Я покосилась через плечо туда, где на фоне темного вечернего неба вставал еще более темный лес. Городская подсветка сюда почти не доставала, и над верхушками высоченных елей можно было разглядеть бриллиантовую россыпь звезд.
Если я и днем-то боялась леса до паралича в ногах, не пойду же я сюда ночью?
Ну, почему не пойду?
Первые несколько шагов были самыми сложными. Пульс грохотал в ушах; шум деревьев, скрип их иссохших стволов, казалось, заглушал чьи-то крадущиеся шаги по мягкой земле. Каждая черная тень под деревьями и кустами казалась притаившимся человеком. Я шла по тропинке в лес, куда почти не дотягивался оранжевый свет фонарей от дороги, и с каждым шагом все глубже погружалась во тьму.
Но постепенно глаза привыкали, так что я начинала различать окружающий мир, сотканный из оттенков черного. И шла туда, где было темнее всего. Навстречу своему страху.
Я никогда не думала, где сейчас те трое. Может быть, спились, может быть, стали бомжами и замерзли особенно холодной зимой… Было бы хорошо!
А может – скорее всего так и есть! – живут себе здесь неподалеку со своими женами и детьми. Ходят на работу – хотелось бы думать, что грузчиками или дворниками, но, возможно, и кем-то поприличнее. Целуют дочерей в лоб, укладывая спать, дарят жене духи на Восьмое марта. В этом самом лесу в мае жарят шашлыки и вряд ли даже вспоминают, как развлекались на этой же полянке много лет назад. Дело молодое, всякое было.
Веру, может, еще и помнят.
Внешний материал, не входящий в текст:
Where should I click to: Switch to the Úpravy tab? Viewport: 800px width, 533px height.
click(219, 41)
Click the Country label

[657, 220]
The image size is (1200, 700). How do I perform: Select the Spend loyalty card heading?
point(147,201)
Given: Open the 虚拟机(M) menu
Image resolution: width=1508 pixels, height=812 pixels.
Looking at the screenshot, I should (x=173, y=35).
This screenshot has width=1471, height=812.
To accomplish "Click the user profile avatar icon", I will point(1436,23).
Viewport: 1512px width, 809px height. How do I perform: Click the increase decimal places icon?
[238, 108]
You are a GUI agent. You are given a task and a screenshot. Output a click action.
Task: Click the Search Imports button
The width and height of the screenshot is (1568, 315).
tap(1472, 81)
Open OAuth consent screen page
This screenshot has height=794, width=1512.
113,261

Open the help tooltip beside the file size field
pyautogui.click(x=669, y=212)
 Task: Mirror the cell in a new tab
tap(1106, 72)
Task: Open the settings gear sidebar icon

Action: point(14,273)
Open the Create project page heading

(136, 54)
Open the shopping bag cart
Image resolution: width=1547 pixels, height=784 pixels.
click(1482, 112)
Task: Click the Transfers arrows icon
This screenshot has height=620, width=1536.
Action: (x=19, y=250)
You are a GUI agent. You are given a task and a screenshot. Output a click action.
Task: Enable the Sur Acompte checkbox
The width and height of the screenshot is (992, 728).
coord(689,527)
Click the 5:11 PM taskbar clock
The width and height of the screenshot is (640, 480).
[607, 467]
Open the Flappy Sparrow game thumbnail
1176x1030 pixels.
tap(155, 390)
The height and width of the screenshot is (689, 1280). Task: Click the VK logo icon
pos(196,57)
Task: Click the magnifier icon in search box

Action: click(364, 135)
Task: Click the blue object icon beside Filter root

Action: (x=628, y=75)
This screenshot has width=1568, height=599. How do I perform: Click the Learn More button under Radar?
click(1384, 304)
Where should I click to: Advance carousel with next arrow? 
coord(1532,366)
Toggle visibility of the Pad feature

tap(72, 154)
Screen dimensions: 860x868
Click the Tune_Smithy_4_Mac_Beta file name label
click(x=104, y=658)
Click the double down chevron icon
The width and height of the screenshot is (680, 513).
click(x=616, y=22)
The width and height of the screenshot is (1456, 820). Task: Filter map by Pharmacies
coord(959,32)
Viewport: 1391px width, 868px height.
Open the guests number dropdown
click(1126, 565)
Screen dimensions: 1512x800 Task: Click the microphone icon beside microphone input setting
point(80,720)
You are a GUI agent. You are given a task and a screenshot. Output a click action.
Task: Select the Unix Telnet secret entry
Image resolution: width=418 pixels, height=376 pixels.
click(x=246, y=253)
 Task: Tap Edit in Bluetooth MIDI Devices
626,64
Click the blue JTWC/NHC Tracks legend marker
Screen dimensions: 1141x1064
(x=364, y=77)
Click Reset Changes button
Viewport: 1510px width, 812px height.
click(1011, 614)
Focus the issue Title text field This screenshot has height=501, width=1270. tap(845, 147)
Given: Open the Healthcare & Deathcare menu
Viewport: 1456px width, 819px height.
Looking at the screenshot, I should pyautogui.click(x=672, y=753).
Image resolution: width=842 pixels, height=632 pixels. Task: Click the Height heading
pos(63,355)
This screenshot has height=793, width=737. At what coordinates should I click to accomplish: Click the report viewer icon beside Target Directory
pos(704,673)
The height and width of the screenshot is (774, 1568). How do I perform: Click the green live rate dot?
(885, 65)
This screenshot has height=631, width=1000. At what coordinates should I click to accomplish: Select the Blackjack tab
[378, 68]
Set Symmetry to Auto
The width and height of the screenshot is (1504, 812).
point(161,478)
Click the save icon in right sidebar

В темном опьянении, мужских разговорах поминают как одну из тех, кого заманивали выпить и поболтать, как нас.
Меня – точно нет. Сбежала и сбежала, другая-то осталась. И ей наверняка понравилось, раз не стала обращаться в полицию.
Я могла бы встречать кого-нибудь из них каждый день в «Пятерочке» и даже не знать, что это он украл мою смелость, мою свободу и двенадцать лет моей жизни.
Хочу вернуть их себе!
В темноте я промахивалась мимо твердых участков тропинки, проваливаясь в наполненные водой ямы, вымазалась в глине по уши, но все шла и шла вперед, хотя совершенно не помнила, разумеется, где была та поляна, откуда потом я бежала, не чуя ног.
Просто я чувствовала, что лес и темнота больше не пугают меня. И чем дальше я пройду, тем больше свободы верну себе.
В кармане завибрировал телефон. Яркая подсветка ударила по глазам, уничтожая ночное зрение. На экране светилось: «Мама». Странно, что ей нужно?
– За что ты так с Ирой? – начала она без предисловий. – Она не делала тебе ничего дурного, только помогала, а ты бойкот устраиваешь, как маленькая!
– Мам, мне вообще-то не десять лет, чтобы учить меня, как дружить, – удивилась я. – С чего вдруг она вообще решила тебе нажаловаться? Сначала Олег, теперь она. Будешь спасать всех моих друзей от моей жестокости?
– Просто Ира очень беспокоится, что ты не берешь трубку, – вздохнула мама. – Говорит, тебе никто не может дозвониться. И вообще, ты в последнее время стала странная, резкая. Что-то случилось, Евочка? Что-то плохое? Ты же знаешь, я всегда тебе помогу!